■ **SOURCE EXTRACT**:
::::::::
The agentic web is early. Current systems work well enough for demos and specific use cases, but fundamental problems remain unsolved.

Reliability. The best web agents score 87–94% on benchmarks. That means 6–13% of tasks fail. For booking a flight or making a purchase, even 1% failure isn’t acceptable. Agents are, as one researcher put it, “slow and prone to mistakes.”

Protocol fragmentation. MCP, A2A, ACP, ANP — four protocols from four organizations, all under active development, none universally adopted. The web needs convergence, not more options.

Bot detection paradox. CAPTCHAs, Cloudflare challenges, and rate limiters were built to block bots. Legitimate AI agents are technically bots. The infrastructure designed to protect the web now blocks the agents trying to use it productively.

Accountability gaps. When an agent makes a bad purchase, sends the wrong message, or leaks data — who is responsible? The user who delegated? The developer who built the agent? The platform that hosted it? No legal framework addresses this clearly.

Cost. Vision-model-based agents like Magnitude (using Claude Sonnet 4) are expensive per task. Cloud browser sessions add infrastructure cost. At scale, the economics of agents browsing websites are materially different from API-to-API communication.

Content rights. Publishers are already blocking AI crawlers — 54.2% of news sites block at least one AI bot. As agents consume more web content, the tension between utility and intellectual property will intensify.

The Path Forward

The agentic web will not replace the human web. IEEE Spectrum envisions them “connected and blended together” — humans delegating to agents, agents collaborating with other agents, with human oversight when stakes are high. The architecture must support all of these modes simultaneously.

What’s needed:

Protocol convergence — the industry must settle on fewer, interoperable standards rather than proliferating competing options
Agent identity as infrastructure — Web Bot Auth and Agent Cards need the same ubiquity as SSL certificates
Graduated trust — agents should earn permissions over time, not get blanket access from day one
Machine-readable web — llms.txt, agents.json, and Agent Cards should become as standard as robots.txt
Security-first design — assume every webpage is adversarial, scope every permission, and keep humans in the loop for consequential actions

The pieces are falling into place — cloud browsers, computer use APIs, interop protocols, payment infrastructure, identity standards. The question is no longer whether agents will operate on the web but how quickly the web adapts to serve them.
::::::::
■ **INFORMATION SUPPLIED**:

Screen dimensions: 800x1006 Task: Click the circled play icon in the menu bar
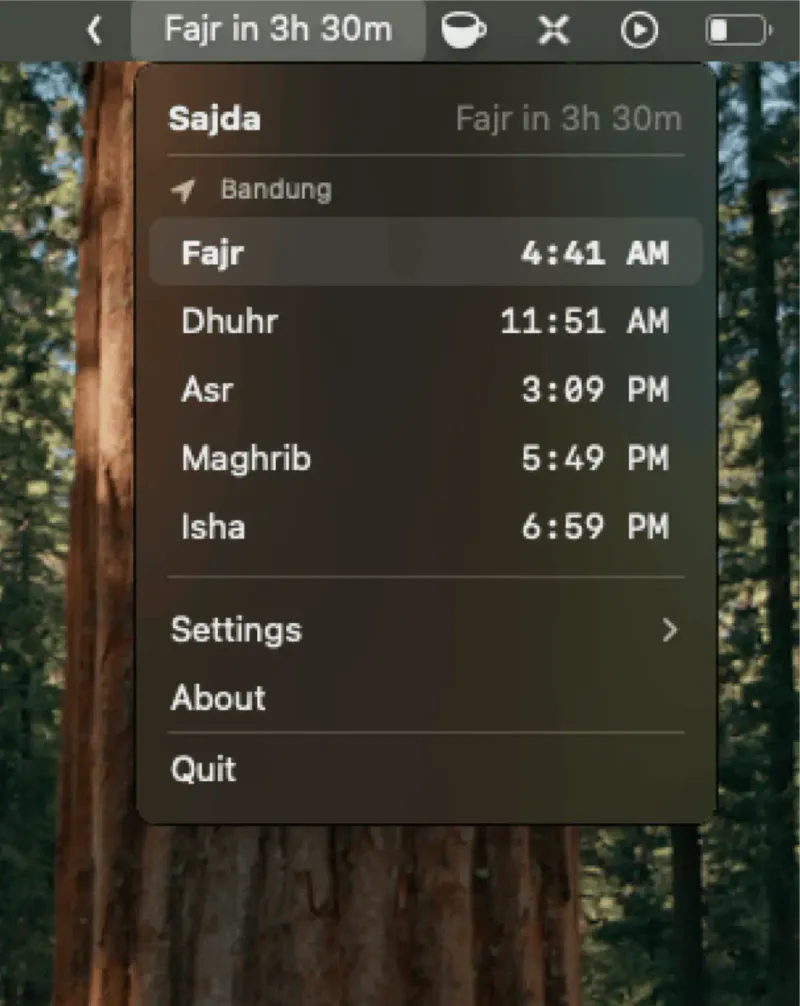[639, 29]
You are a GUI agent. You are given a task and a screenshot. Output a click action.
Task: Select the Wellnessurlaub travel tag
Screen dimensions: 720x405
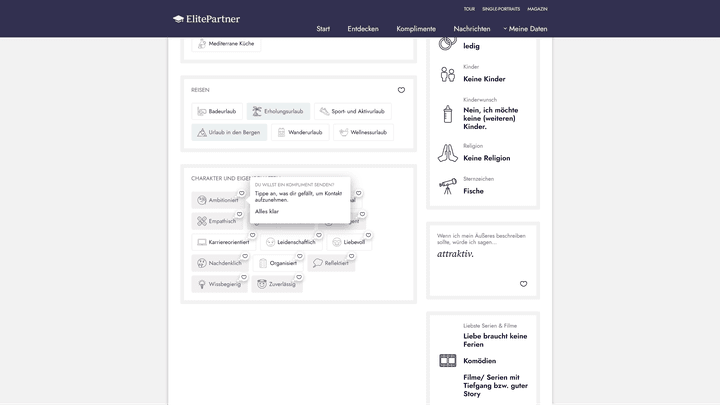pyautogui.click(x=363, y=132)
::::::::
■ **TASK**:
Give again the part of the agentic web text that opens with the words containing "Accountability gaps. When" and closes with "addresses this clearly.".

■ **EXERCISE OUTPUT**:
Accountability gaps. When an agent makes a bad purchase, sends the wrong message, or leaks data — who is responsible? The user who delegated? The developer who built the agent? The platform that hosted it? No legal framework addresses this clearly.